Se “Non un passo indietro” si è presentato come la continuazione adatta di “L’altra educazione”, quest’album, frutto di una gestazione durata qualche anno in più, potrebbe essere sintetizzato come il compimento di una fase d’incattivimento che vede il monicker principale di Daniele Coccia dare un’ulteriore marcia in più al suono, all’idioma, per la prima volta a cavallo tra l’italiano e l’inglese, oltre che al proprio look, a metà tra Slipknot e Rammstein, e firmato di recente da un mago degli effetti speciali come Sergio Stivaletti.

Aprire la porta e ritrovarsi pronte a risuonare tra le orecchie la title-track e Fino all’ultimo respiro significa avere già una dimostrazione di quanto sopra, una dichiarazione d’intenti per nulla mancata e una maggiore marcatura della vena anarchica che contraddistingue il gruppo sin dagli esordi. Sì, perché recuperare il poema “Schiavi” di Belgrado Pedrini e trasformarlo ne Il galeone, tormentoso viaggio tra le onde di un mare in tempesta, metafora moderna di una mai abbandonata lotta contro il potere dei nostri tempi, non è cosa da tutti i giorni.
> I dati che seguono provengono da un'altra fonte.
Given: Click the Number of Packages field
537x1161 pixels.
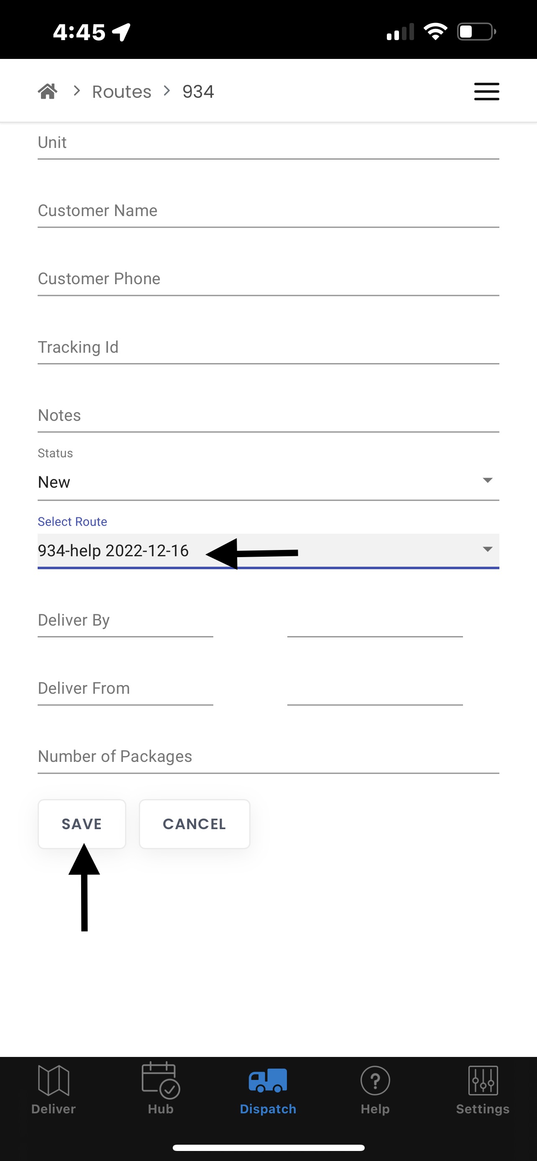Looking at the screenshot, I should click(268, 757).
Come anche sentire la voce di Coccia accompagnata dal solo pianoforte quando risuona La ballata dei caduti“, rispetto alla disperazione della passata Classe onirica un velato richiamo all’altra sua faccia, quella tradizionale, e che non risponde ad altro nome se non quello de Il Muro del Canto. Maggiormente vicini al precedente repertorio sono episodi come l’insonnia di Non posso dormire e la storia d’amore e dominazione raccontata in Un dolore fa, e non è meno galvanizzante l’utilizzo di ritmiche riconducibili al genere techno/trance, come nel caso di Nel nome del fuoco, come se gli Scooter avessero passato una serata incentrata principalmente sull’EBM.
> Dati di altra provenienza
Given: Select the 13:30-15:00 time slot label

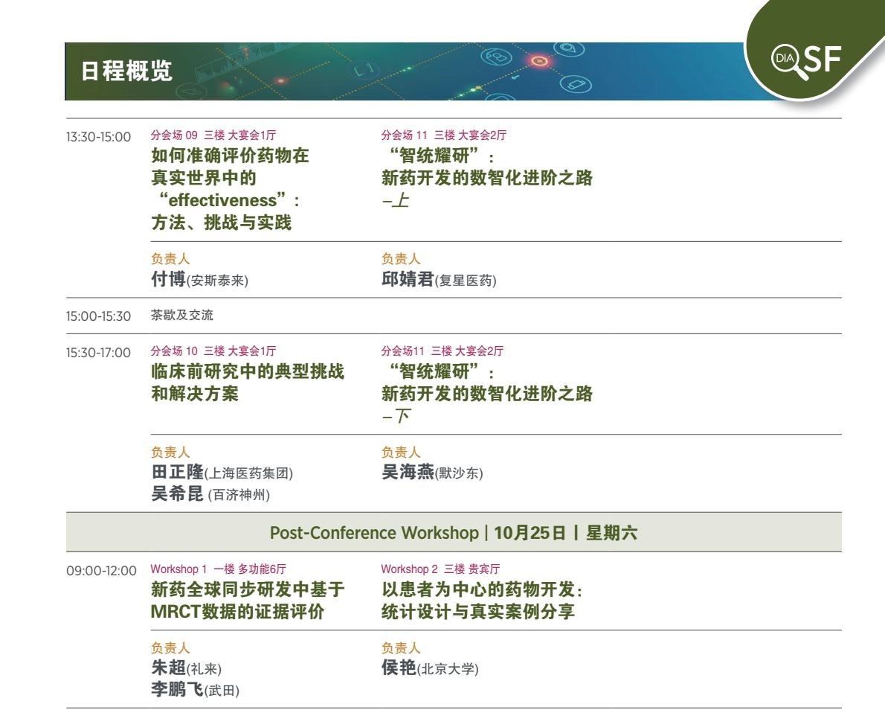Looking at the screenshot, I should 99,137.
La lingua inglese? Non ha particolari problemi nell’essere padroneggiata: i due brani di lancio, Enemy Domine e Habitat, sono manifestazioni di pura collera che fanno incursione nella new wave e nell’industrial (con tanto di vorticoso solo di chitarra firmato Daniele Antolini nel secondo caso), mentre Eye For an Eye è l’incursione radiofonica di una frenetica caccia all’uomo non ancora conclusa, e la scelta di reinterpretare The Metro dei Berlin continua su quella (ottima) linea d’onda che era già stata inaugurata nel lavoro precedente con il recupero del classico dei Depeche Mode Photographic.

Chiude il tutto, accompagnata da due remix interessanti dei due brani di cui sopra firmati Nachtmahr e Sebastian Komor, l’uno con sonorità europee di stampo prettamente danzereccio e l’altro rock elettronico alla Pendulum, Mercalli, un autentico sbeffeggiamento al finto brostep che tanto va di moda in questi ultimi tempi, l’accompagnamento musicale di un’ipotetica situazione di allarme.

Attendere un anno in più non poteva che risultare necessario per un progetto simile, visti questi risultati. Con un talento come il loro c’è da tenerseli belli stretti, perché a Roma e al di fuori di Roma i Surgery avranno ancora molto da dire e da dare. E che pioggia o tempesta possano impedire loro questo c’è un forte dubbio.